## GIVEN TASK
Quote the passage on N-functions below word for word, starting at "Now define an" and continuing up to and including "pose: $A_2=(A_1)_1$, etc.".

## EXCERPT TO READ
Let $A$ be an N-function and suppose that
$$\int^{+\infty}_1\frac{A^{-1}(\tau)}{\tau^{1+\frac{1}{n}}}d\tau=+\infty. $$
We denote by $\widehat{A}$ an N-function equal to $A$ near infinity and $\widehat{A}$ satisfies

$$\int^{1}_0\frac{\widehat{A}^{-1}(\tau)}{\tau^{1+\frac{1}{n}}}d\tau<+\infty. $$


Now define an N-function $\widehat{A_1}$ by:
$$\widehat{A_1}^{-1}(t)=\int^t_0\frac{\widehat{A}^{-1}(\tau)}{\tau^{1+\frac{1}{n}}}d\tau $$

and  finally denote by $A_1$ an N-function equal to $A$ near 0 and to $\widehat{A_1}$ near infinity.

If 
$$\int^{+\infty}_{1}\frac{A^{-1}_1(\tau)}{\tau^{1+\frac{1}{n}}}=+\infty $$

we repeat the same construction, then we pose: $A_2=(A_1)_1$, etc.

Let $q(A,n)$ be the smallest integrer $q\geq0$ such that
$$\int^{+\infty}_1\frac{A_q^{-1}(\tau)}{\tau^{1+\frac{1}{n}}}d\tau<+\infty. $$

How do we show that $q(A,n)\leq n$?

## ITEMS
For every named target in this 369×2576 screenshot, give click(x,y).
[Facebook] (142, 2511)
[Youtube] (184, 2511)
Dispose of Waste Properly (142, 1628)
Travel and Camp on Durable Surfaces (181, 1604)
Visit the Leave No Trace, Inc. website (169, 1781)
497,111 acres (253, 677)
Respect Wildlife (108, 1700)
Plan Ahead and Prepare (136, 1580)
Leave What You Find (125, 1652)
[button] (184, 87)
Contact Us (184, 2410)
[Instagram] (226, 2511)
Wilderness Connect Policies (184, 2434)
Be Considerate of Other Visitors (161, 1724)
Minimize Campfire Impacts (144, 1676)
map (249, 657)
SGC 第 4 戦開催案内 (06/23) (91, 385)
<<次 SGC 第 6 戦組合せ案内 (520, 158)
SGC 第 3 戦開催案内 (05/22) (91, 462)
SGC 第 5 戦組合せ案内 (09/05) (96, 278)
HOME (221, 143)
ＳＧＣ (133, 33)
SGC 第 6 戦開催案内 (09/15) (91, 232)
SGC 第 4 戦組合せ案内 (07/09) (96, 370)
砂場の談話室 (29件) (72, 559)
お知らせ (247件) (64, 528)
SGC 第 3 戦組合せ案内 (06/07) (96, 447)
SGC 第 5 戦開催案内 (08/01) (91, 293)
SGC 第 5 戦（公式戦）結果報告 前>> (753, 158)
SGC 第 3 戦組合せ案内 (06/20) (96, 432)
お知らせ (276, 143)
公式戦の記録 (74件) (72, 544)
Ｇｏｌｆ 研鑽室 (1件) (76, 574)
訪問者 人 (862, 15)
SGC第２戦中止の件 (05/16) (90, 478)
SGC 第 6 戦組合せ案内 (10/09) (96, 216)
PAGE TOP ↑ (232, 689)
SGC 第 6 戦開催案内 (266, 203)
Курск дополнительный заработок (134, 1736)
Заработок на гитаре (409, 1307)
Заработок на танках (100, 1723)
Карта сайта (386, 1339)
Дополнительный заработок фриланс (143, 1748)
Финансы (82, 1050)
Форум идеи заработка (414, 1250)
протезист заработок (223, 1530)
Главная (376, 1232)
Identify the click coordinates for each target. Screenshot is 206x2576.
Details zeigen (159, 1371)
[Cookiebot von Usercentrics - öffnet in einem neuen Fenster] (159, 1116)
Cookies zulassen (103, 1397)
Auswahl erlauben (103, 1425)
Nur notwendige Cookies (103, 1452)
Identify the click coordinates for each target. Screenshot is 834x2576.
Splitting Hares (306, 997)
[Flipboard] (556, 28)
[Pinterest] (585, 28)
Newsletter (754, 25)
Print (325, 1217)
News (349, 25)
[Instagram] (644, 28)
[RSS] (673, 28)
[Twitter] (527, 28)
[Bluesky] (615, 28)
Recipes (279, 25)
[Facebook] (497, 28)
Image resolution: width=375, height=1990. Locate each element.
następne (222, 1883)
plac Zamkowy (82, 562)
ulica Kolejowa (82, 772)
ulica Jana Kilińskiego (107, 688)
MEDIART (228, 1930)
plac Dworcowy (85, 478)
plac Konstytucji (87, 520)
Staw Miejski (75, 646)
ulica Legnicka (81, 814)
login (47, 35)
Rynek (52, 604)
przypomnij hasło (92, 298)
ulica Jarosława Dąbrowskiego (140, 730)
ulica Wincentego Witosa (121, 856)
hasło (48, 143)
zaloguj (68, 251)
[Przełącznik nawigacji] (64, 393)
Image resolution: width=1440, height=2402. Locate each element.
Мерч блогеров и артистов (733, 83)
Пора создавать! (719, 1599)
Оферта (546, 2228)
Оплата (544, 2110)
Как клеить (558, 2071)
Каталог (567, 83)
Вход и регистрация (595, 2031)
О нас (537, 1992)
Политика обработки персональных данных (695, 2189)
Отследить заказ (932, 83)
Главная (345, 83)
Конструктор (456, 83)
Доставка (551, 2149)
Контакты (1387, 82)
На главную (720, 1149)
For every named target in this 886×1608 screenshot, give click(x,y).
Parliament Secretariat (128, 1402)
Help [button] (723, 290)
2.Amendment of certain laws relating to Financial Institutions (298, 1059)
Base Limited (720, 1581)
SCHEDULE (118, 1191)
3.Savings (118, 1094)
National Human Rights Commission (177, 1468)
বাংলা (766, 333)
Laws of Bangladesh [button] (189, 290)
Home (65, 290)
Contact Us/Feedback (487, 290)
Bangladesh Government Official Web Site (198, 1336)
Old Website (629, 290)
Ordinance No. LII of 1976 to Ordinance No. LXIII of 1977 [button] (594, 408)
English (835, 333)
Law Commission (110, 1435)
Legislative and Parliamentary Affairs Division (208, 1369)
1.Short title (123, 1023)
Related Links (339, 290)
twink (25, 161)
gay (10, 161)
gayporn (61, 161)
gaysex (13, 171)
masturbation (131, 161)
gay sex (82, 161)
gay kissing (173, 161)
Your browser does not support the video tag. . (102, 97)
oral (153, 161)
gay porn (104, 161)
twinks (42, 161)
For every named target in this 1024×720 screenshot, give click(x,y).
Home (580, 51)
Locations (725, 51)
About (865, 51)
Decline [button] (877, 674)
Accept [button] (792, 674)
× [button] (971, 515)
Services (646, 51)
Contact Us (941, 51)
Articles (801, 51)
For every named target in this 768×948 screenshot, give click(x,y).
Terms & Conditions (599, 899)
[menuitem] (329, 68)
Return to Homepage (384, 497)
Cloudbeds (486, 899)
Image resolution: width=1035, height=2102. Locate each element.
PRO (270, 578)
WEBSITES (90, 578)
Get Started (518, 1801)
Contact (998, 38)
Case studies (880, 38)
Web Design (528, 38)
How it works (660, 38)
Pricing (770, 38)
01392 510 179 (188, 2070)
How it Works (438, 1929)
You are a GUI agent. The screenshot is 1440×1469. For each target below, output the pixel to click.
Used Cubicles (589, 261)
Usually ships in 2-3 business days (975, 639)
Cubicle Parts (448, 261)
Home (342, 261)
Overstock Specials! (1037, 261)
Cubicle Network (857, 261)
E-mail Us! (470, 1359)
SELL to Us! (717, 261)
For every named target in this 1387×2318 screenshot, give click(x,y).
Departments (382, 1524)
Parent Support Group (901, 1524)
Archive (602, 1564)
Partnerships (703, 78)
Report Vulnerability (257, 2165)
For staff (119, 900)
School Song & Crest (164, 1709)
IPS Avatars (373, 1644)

## RESULT FOR THIS TASK
Now define an N-function $\widehat{A_1}$ by:
$$\widehat{A_1}^{-1}(t)=\int^t_0\frac{\widehat{A}^{-1}(\tau)}{\tau^{1+\frac{1}{n}}}d\tau $$

and  finally denote by $A_1$ an N-function equal to $A$ near 0 and to $\widehat{A_1}$ near infinity.

If 
$$\int^{+\infty}_{1}\frac{A^{-1}_1(\tau)}{\tau^{1+\frac{1}{n}}}=+\infty $$

we repeat the same construction, then we pose: $A_2=(A_1)_1$, etc.